PROBLEM: Reproduce the stretch of the listing from its start through the line containing "Action: click(735, 17)", inclusive, with the requests included. Scale every coordinate in the answers by 1.2, rounding to whole numbers with halves rounded up.

Listing of target coordinates
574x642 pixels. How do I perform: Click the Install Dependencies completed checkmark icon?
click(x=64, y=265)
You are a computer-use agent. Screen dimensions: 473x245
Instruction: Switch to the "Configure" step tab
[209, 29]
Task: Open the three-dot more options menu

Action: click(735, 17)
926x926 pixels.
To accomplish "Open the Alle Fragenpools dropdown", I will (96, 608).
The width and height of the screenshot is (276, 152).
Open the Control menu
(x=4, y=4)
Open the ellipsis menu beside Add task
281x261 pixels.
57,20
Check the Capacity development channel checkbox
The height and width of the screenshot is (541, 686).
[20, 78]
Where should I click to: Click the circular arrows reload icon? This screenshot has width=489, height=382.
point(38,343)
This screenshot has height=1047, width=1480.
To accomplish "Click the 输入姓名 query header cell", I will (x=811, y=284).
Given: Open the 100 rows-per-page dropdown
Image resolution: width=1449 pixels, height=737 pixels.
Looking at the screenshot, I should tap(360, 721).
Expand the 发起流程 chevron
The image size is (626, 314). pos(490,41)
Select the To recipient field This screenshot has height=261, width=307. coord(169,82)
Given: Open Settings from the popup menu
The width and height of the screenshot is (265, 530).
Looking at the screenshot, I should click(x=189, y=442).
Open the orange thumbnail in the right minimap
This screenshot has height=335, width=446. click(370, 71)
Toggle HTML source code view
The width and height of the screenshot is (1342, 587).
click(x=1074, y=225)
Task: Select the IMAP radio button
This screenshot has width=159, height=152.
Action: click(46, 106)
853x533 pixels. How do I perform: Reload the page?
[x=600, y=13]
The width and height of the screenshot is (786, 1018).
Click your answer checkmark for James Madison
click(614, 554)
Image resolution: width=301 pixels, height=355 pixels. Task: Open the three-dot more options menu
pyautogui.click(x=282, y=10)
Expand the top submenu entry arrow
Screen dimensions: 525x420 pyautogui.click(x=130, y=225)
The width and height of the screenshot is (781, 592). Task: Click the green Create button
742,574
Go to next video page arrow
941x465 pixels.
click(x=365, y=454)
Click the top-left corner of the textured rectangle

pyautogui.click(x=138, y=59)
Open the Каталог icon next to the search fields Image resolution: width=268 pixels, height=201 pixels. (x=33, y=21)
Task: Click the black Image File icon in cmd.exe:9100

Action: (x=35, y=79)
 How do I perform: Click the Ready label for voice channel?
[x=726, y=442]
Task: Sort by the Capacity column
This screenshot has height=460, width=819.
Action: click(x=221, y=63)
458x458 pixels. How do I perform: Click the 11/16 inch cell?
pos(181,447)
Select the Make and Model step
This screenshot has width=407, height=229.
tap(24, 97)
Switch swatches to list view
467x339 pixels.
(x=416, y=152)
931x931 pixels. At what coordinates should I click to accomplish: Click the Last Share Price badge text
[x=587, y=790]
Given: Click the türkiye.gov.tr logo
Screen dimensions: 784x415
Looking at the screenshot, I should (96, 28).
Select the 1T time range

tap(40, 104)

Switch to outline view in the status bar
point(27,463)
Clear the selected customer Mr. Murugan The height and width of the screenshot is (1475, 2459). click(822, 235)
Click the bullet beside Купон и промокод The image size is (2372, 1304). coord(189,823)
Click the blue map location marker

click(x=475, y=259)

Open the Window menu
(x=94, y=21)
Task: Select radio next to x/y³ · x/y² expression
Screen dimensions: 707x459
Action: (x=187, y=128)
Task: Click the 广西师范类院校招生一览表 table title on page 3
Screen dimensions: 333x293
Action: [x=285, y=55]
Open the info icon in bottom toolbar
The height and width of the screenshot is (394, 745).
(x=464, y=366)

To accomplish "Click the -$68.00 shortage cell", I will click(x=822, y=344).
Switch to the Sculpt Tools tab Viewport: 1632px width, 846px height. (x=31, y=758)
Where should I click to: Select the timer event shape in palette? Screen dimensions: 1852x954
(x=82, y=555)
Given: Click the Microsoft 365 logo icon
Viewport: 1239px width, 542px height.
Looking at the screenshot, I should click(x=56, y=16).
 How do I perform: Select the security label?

FULL RESPONSE:
574x642 pixels. How do I perform: Click the Install Dependencies completed checkmark icon?
click(x=77, y=318)
You are a computer-use agent. Screen dimensions: 473x245
Instruction: Switch to the "Configure" step tab
[251, 35]
Task: Open the three-dot more options menu

Action: click(882, 20)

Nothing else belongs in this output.